Ethiopia: Emergency nutrition quarterly bulletin (First Quarter 2008)




Moyale and Mi'oo Woredas

Baseline nutrition surveys: The Oromia Regional ENCU (R-ENCU) and the Regional DPPB and Food Security Commission (DPPB/FSC) conducted two standard nutrition surveys in adjacent woredas, Moyale and Mi'oo of Borena Zone between the 1st and the 11th of January 2008. The surveys were requested by the DPPB to assess the nutritional status and observe food security issues in both woredas were water shortage and untimely population movement had been reported following poor Ganna and Hageya rains, increasing food prices and reports of low EPI coverage. Technical support for both surveys was provided by IMC and GOAL. Both Mi'oo and Moyale populations are largely pastoralist and the woredas are situated along the Ethiopia-Kenyan border in the south of Oromia.

Methodology: SMART was used to assess the anthropometric status of 833 children aged between 6-59 months in Moyale and 750 children in Mi'oo woredas using two-stage random cluster sampling with 21x39clusters and 20x37 clusters respectively. Mortality estimates were calculated using 90-day recall from 2,800 people in Moyale and 2,754 people in Mi'oo. Anthropometric and mortality data was analysed using ENA software and vaccination and morbidity information was analysed using Epi Info (6.04). One result was flagged in Moyale woreda. In both surveys the younger age group aged between 6-29 months were slightly under represented estimated at 38.6% and 35.5% for Moyale and Mi'oo respectively. This falls below the distribution norm recommended by WHO (2000) of circa 49.4%. Otherwise the findings were found to be plausible and were endorsed by the F-ENCU.

Nutrition: In Moyale global acute malnutrition (GAM) was estimated at 10% (CI: 7.5-12.4%) and severe acute malnutrition (SAM) was 0.6% (CI: 0.1- 1.1%). This was bordering 'serious' in a chronically food insecure area and in the presence of aggravating factors (DPPA, 2002). The observed aggravating factors were listed as deteriorating food security, insufficient rainfall, increasing market prices and low EPI coverage. In Mi'oo, GAM of 7.5% (CI: 5.6-9.3%) and SAM of 0.5% (CI: 0.0-1.0%) were presented. In the presence of the same aggravating factors, the nutrition status of children was considered as 'poor' (DPPA, 2002). Comparison with previous surveys conducted in January 2006 during a drought period, were similar with GAM of 10.9% (CI: 8.9-13.1%) in Moyale and 10% (CI: 8.1-12.2%) in adjacent Dire woreda (formerly part of Mi'oo) in January 2006.

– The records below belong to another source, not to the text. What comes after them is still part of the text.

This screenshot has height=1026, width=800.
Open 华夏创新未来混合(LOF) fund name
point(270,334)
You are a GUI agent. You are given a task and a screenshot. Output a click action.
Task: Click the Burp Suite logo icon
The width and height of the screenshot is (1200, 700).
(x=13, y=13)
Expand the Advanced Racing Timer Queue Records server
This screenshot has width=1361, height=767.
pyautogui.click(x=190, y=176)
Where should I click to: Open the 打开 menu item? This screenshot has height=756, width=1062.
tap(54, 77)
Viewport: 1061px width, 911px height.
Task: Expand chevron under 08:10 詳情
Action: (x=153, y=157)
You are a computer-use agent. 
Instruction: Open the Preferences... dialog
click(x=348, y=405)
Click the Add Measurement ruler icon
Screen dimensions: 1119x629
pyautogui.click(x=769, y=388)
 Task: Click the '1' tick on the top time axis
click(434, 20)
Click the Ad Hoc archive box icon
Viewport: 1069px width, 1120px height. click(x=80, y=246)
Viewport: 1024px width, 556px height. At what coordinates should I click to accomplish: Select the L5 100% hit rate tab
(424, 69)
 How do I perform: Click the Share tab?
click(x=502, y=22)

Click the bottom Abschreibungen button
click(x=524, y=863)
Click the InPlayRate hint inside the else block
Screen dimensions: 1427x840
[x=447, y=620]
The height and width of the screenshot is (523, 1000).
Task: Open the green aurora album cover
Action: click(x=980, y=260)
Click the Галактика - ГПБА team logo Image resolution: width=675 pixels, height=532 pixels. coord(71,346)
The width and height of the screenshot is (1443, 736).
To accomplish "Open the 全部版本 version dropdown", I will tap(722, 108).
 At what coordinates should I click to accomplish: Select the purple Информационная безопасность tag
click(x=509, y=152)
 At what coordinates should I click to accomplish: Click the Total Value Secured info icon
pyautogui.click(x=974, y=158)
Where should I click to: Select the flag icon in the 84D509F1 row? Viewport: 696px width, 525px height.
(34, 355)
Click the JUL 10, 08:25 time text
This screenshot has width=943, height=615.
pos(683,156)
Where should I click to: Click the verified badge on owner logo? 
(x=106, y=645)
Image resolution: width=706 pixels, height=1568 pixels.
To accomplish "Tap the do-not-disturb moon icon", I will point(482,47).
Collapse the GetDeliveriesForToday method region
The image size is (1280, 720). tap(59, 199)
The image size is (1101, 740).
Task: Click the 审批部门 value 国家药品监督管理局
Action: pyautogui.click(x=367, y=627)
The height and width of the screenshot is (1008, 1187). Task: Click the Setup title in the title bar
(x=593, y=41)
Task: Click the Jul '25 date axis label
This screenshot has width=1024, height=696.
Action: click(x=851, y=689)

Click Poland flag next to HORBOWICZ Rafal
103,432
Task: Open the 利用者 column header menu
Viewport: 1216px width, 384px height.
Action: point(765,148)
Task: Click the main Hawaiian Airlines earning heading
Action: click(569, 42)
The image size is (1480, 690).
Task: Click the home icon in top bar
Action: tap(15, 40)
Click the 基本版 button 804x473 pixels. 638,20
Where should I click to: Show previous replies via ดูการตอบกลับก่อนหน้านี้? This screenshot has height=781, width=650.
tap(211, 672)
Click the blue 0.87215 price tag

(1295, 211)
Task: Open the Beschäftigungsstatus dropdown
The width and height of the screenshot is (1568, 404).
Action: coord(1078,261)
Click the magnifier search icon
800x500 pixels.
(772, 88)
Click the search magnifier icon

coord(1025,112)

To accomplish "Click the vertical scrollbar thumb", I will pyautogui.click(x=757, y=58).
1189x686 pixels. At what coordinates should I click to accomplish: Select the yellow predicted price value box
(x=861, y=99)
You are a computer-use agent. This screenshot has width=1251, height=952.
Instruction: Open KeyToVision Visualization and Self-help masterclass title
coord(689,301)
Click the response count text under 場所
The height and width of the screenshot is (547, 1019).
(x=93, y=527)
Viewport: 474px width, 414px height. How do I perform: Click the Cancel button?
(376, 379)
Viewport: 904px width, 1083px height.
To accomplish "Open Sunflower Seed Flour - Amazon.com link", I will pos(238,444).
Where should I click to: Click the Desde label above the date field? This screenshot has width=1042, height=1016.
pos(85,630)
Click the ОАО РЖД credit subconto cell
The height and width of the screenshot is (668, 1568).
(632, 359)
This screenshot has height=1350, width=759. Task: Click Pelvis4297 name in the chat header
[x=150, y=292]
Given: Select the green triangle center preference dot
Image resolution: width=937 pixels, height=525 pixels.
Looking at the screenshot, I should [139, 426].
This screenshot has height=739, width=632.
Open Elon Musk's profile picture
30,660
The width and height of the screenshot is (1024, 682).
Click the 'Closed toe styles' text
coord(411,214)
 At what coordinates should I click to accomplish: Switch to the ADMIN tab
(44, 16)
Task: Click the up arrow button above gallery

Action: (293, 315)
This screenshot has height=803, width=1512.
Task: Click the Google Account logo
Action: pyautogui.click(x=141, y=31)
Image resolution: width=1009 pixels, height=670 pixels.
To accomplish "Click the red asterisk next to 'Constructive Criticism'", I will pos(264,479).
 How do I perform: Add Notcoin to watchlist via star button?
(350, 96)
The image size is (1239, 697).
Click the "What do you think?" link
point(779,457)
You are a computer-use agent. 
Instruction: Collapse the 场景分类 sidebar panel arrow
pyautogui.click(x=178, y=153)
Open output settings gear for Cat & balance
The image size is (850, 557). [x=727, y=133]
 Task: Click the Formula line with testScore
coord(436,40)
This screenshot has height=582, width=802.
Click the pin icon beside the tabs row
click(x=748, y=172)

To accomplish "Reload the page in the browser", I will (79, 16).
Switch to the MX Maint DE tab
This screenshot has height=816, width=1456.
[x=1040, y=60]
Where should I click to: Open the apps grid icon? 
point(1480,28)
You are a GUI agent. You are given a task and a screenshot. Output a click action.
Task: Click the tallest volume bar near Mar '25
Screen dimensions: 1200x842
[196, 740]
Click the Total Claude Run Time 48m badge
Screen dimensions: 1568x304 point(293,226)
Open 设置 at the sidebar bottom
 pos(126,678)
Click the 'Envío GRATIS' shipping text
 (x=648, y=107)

Health: Mortality rates were below emergency thresholds, estimated at CMR 0.17 (CI:0.0-0.33) deaths/10,000/day and U5MR 0.38 (CI: 0.1-0.86) deaths/10,000/day in Moyale and 0.11 (CI:0.0-0.23) deaths/10,000/day and 0.59 (CI: 0.07- 1.25) deaths/10,000/day in Mi'oo woreda. Major causes of U5 mortality were not recorded. Morbidity rates in children were relatively low at 12.7% in Moyale and 11.2% in Mi'oo. Major causes of morbidity were diarrheoa and ARI in both woredas. Measles coverage in children (9-59 months) by card only was 18.6% (CI: 12.0-25.2%) in Moyale and 10.2% (CI: 5.3-15.2%) in Miyo. Considering mother's recall as well as EPI card raised the measles coverage to 81.8% (CI: 71.1-89.5%) and 71.3% (CI: 63.1-79.5%) respectively. However, this is still low coverage. Immunisation against TB estimated by visible BCG scar was 73.9% (CI: 67.6-80.1%) in Moyale and 69.5% (CI: 62.7-76.4%) in Mi'oo. Vitamin A coverage distributed during the 6th round of EOS screening in October/November 2007 was reported as 86.5% in Moyale and 80.1% in Mi'oo (CI: not available). Access to safe drinking water and sanitation is extremely low.

Livelihood / Food security: In general these woredas are considered chronically food insecure. There is little opportunity to produce crops. The majority of the population are vulnerable to market price hikes especially when rainfall is insufficient, grazing pasture is depleted and livestock quality drops. While no human or animal disease outbreaks were observed during the survey, it was predicted that both human and animal health could be vulnerable in the months ahead if the dry period is prolonged.